Chalk home page
Docs
API
CLI
  1. Resolvers
  2. Time

By default, features are timestamped with the execution time of their resolver. However, you can override this behavior by providing timestamps from your data source This functionality can be helpful when working with an event store or timestamped API.

The first step is to add a FeatureTime attribute to your feature set.

By default, if you have a feature named ts with a type of datetime.datetime, it will be treated as a feature time.

from chalk.features import features, FeatureTime

@features
class User:
    ts: datetime

However, if you wish to use a different name, you can use the FeatureTime annotation:

from chalk.features import features, FeatureTime

@features
class User:
    timestamp: FeatureTime

The class FeatureTime is a datetime.datetime with a typing.Annotation applied.

Using this new feature, you can now introspect the time features were created in resolvers, and return feature data with custom timestamps.


Using feature time

To pull the feature time, require the ts field from the user in the arguments of your function. This value will be set to the most-recent value of all arguments to your function.

@offline
def fn(name: User.name, ts: User.ts) -> ...:

Overriding feature time

You can also provide the time that a set of features was created by supplying a value for the ts field in your resolver.

Building on the above example:

@offline
def fn(...) -> Features[User.name, User.ts]:
    return User(
        name="Maryam Mirzakhani",
        ts=datetime(2014, 8, 12)
    )

Interaction with the online store

Features with overriden observation timestamps are treated specially when inserted into the online store. In particular, Chalk will always check for existing “newer” feature values in the online store before inserting historically dated feature values. This means that you can safely ingest large quantities of backdated features without accidentally ingesting stale data into the online store.

Additionally, once features are inserted into the online store, Chalk tracks the source observation timestamps when these feature values are returned as part of online queries. Chalk uses these source timestamps to compute the “feature staleness” metric. Staleness in this context is defined as “query time - observation time”.

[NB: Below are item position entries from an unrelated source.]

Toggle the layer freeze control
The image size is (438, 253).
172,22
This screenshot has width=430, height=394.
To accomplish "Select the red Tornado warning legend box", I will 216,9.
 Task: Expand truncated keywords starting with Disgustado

Interaction with the offline store

Features with overriden observation timestamps are inserted into the offline store with the timestamp that you specify. The observation timestamp works like an “effective as of” timestamp, so if you insert something like this:

| id | feature | value | timestamp            |
|---------------------------------------------|
| 1  | age     | 7     | 2022-02-01T00:00:00Z |

into an offline store that already contained these observations:

| id | feature | value | timestamp            |
|---------------------------------------------|
| 1  | age     | 6     | 2022-01-01T00:00:00Z |
| 1  | age     | 8     | 2022-03-01T00:00:00Z |

then the observation will be interleaved “in between” the existing observations, and you would see the following query results:

id, age, <= 2022-02-01
output: 7

id, age, <= 2022-03-02
output: 8

id, age, <= 2022-01-02
output: 6

Now: Explicitly time-dependent resolvers

Chalk supports resolvers that are explicitly time-dependent. This is useful for performing backfills which compute values that depend on timestamps that are semantically similar to datetime.now().

You can express time-dependency by declaring a dependency on a special feature called Now, which gets converted into a datetime within resolvers:

@online
from chalk.features import Now

def get_age_in_years(birthday: User.birthday, now: Now) -> User.age_in_years:
    return (now - birthday).years

In online query, (i.e. with ChalkClient().query), Now is datetime.now() if the now parameter is unused. In offline query contexts, now will be set to the appropriate input_time value for the calculation. This allows you to backfill a feature for a single entity at many different historical time points:

ChalkClient().offline_query(input={User.id: [1,1,1]}, output=[User.age_in_years], input_times=[
    datetime.now() - timedelta(days=365*10),
    datetime.now() - timedelta(days=365),
    datetime.now() - timedelta(days=0),
])

## output:

# | id | age_in_years |
# | 1  | <age> - 10   |
# | 1  | <age> - 1    |
# | 1  | <age> - 0    |

Now can be used in DataFrame resolvers as well in order to compute bulk values:

@online
def batch_get_age_in_years(df: DataFrame[User.id, User.birthday, Now]) -> DataFrame[User.id, User.age_in_years]:
    return (
        df.to_polars()
            .select(
                pl.col(User.id),
                pl.col(str(User.birthday) - pl.col(str(Now))).alias(str(User.age_in_years))
            )
    )